日本では、公園などの公衆トイレは利用者が減り百貨店やコンビニのトイレを使うように変化していると思います。また、マイノリティに必須な多目的トイレには課題が多く、「多目的トイレ」が文字通り「誰でも使えるトイレ」になって利用者が増えてしまい、車椅子利用者などそのトイレを必要とする人が使えない現象が起きています。しかし、車椅子利用者専用にするとその他の人たちが使いづらくなり、最近問題が議論されている一部のLGBT当事者など男女共用の多目的トイレを必要とする人たちの行き場がなくなってしまいます。仮に「女子トイレ」、「男子トイレ」、「車椅子トイレ」に加えてLGBTの人たちに配慮した「LGBT共用トイレ」を並べたとすると、「LGBT用トイレ」を使う人は「私はLGBTです」と宣言しているように捉えられる可能性もあります。海外では多目的トイレに限らずパブリック・トイレすべてを男女共用トイレにする事例もありニューヨーク市では2017年1月から、飲食店などに設置されるトイレはジェンダーフリーにする法律ができました。一方、日本では男女共用トイレに対する理解は進んでいません。一般の人たちを対象に調査すると、特に女性たちの間で男性とトイレを共用することに抵抗があります。ただし回答者に対してジェンダーフリーにすべき背景について説明すると、女性の理解は50%上がる(LIXIL調査結果)そうです。とすれば、一般の人たちに時間をかけて説明することで、男女共用トイレを受け入れる社会が実現するかもしれません。
社会が学ばなければならないこと
共用トイレが代表するように、一般の人たちへの教育は、一人ひとりがフラットに繋がる社会を実現するための重要な鍵です。ラッシュアワーの車内でベビーカーや車椅子利用者が冷たい視線を浴びることがありますが、その時間に移動しなければならない事情をみんな抱えているのです。

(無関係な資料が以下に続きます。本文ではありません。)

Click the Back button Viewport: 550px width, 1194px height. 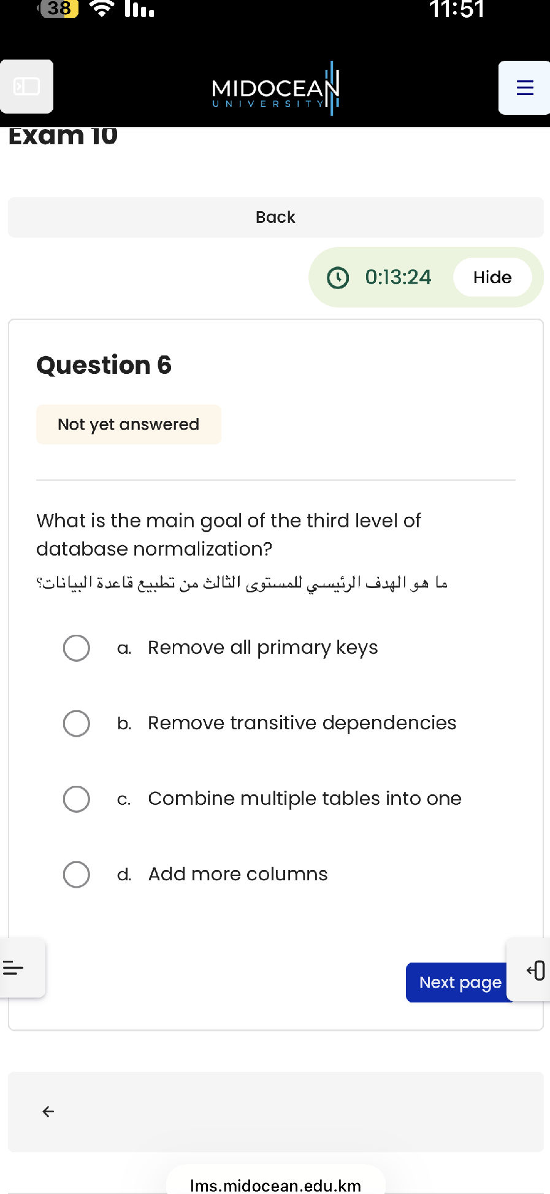click(x=275, y=217)
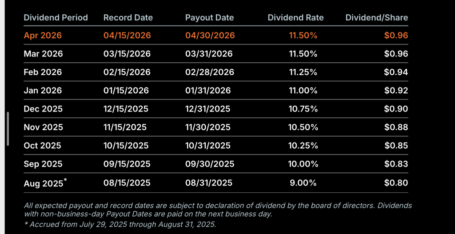Click the Aug 2025 asterisk period cell
This screenshot has width=455, height=234.
tap(45, 182)
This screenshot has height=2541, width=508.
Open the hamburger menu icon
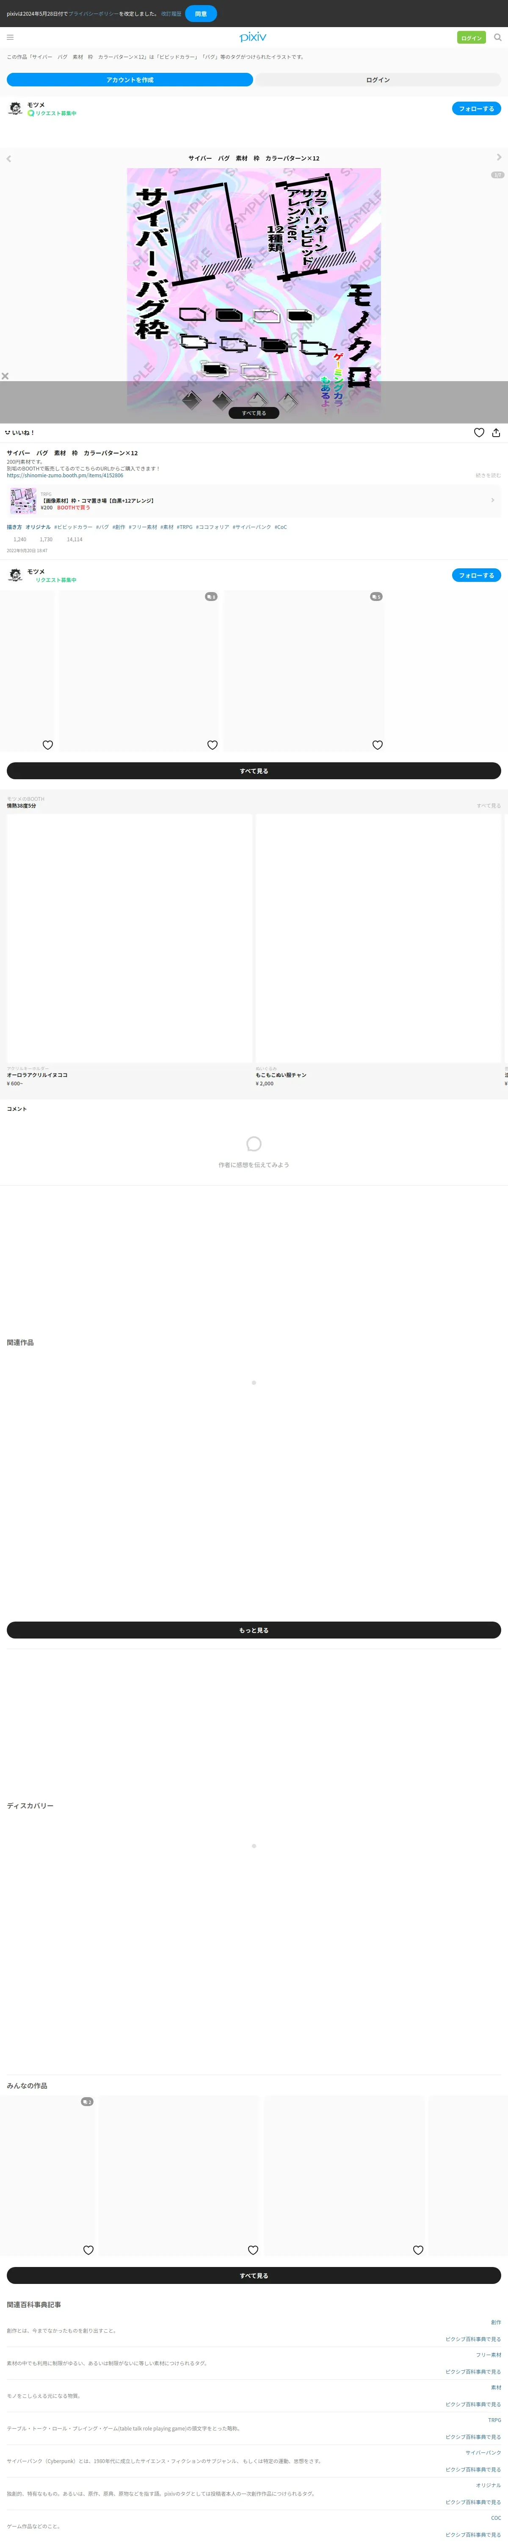(x=10, y=37)
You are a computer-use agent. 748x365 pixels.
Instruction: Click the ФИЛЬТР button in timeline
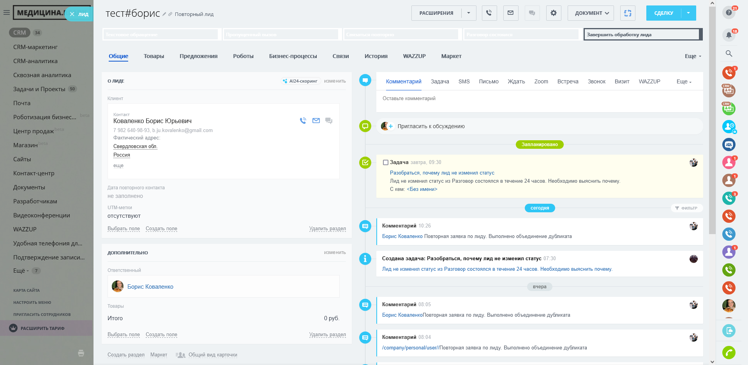pos(686,208)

かつてLGBTの人たちがパブリック・トイレで困っているという問題にLIXILが気づいていなかったように、まずは「そこに問題があること」を認識するのが重要です。LGBTの人たちは通常のパブリック・トイレだとなぜ困るのか――当事者の声を聞くことで知り、理解する必要があります。中村さんは、ハード面だけを充実させても、“心のユニバーサル化”が図られなければうまく機能しないと言います。
そう考えると、セッションの最後に吉里さんが話された「便利なのが本当によい社会なのか」という問いは深い意味をもちます。以前、ベルリンのクラブへ繰り出した吉里さんは、車椅子の人も楽しむ様子を目の当たりにしますが、クラブは古い建造物なのでバリアフリーではありません。移動する時は、周囲の若者が力を合わせ、車椅子の人を持ち上げていたのです。また、ニューヨークの地下鉄では駅にエレベーターがありませんが、周りの人が手を貸し車椅子の上げ下ろしを手伝っているそうです。
これらの事例は、ハードが整わなくとも人々の力でバリアフリーは作り出せることを示しています。今はまだマイノリティとそうでない人たちの間に見えない壁のようなものがありますが、その壁は社会全体がマイノリティについて知り、学ぶことで徐々に崩さなければなりません。多様性と個性を尊重し合える社会をつくるには課題が多い日本ですが、進むべき方向は明解に示されていると感じたセッションでした。